You have ISO-8895-1 octets in bytes, which you then tell String to decode as if it were UTF-8. When it does that, it doesn't recognize the illegal 0xA3 sequence and replaces it with the substitution character.
To do this, you have to construct the string with the encoding it uses, then convert it to the encoding that you want. See How do I convert between ISO-8859-1 and UTF-8 in Java?.
UTF-8 is easier than one thinks. In String everything is unicode characters.
Bytes/string conversion is done as follows.

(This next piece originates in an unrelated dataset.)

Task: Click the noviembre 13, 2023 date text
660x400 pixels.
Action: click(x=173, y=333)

(Note Cp1252 or Windows-1252 is the Windows Latin1 extension of ISO-8859-1; better use
that one.)
BufferedReader in = new BufferedReader(
new InputStreamReader(new FileInputStream(file), "Cp1252"));
PrintWriter out = new PrintWriter(
new OutputStreamWriter(new FileOutputStream(file), "UTF-8"));
response.setContentType("text/html; charset=UTF-8");
response.setEncoding("UTF-8");
String s = "20 \u00A3"; // Escaping
To see why Cp1252 is more suitable than ISO-8859-1:
http://en.wikipedia.org/wiki/Windows-1252
String s is a series of characters that are basically independent of any character encoding (ok, not exactly independent, but close enough for our needs now). Whatever encoding your data was in when you loaded it into a String has already been decoded. The decoding was done either using system default encoding (which is practically ALWAYS AN ERROR, do not ever use system default encoding, trust me I have over 10 years of experience in dealing with bugs related to wrong default encodings) or the encoding you explicitely specified when you loaded the data.

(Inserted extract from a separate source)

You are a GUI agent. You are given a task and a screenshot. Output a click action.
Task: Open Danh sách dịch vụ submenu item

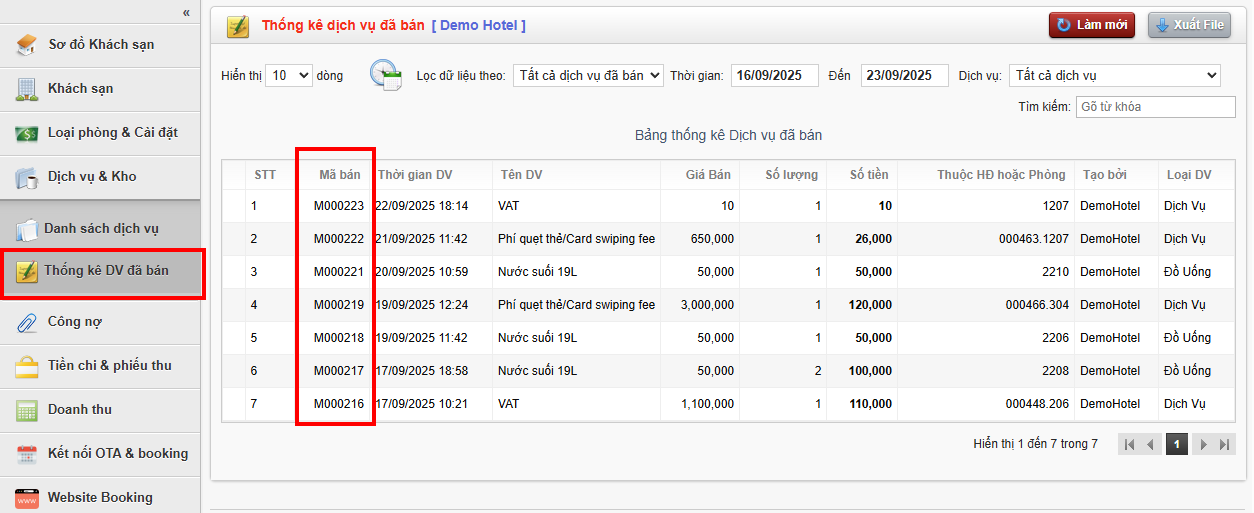click(x=100, y=229)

When you call getBytes("ISO-8859-1") for a String, you request that the String is encoded into bytes according to ISO-8859-1 encoding.
When you create a String from a byte array, you need to specify the encoding in which the characters in the byte array are represented. You create a string from a byte array that has been encoded in UTF-8 (and just above you encoded it in ISO-8859-1, that is your error).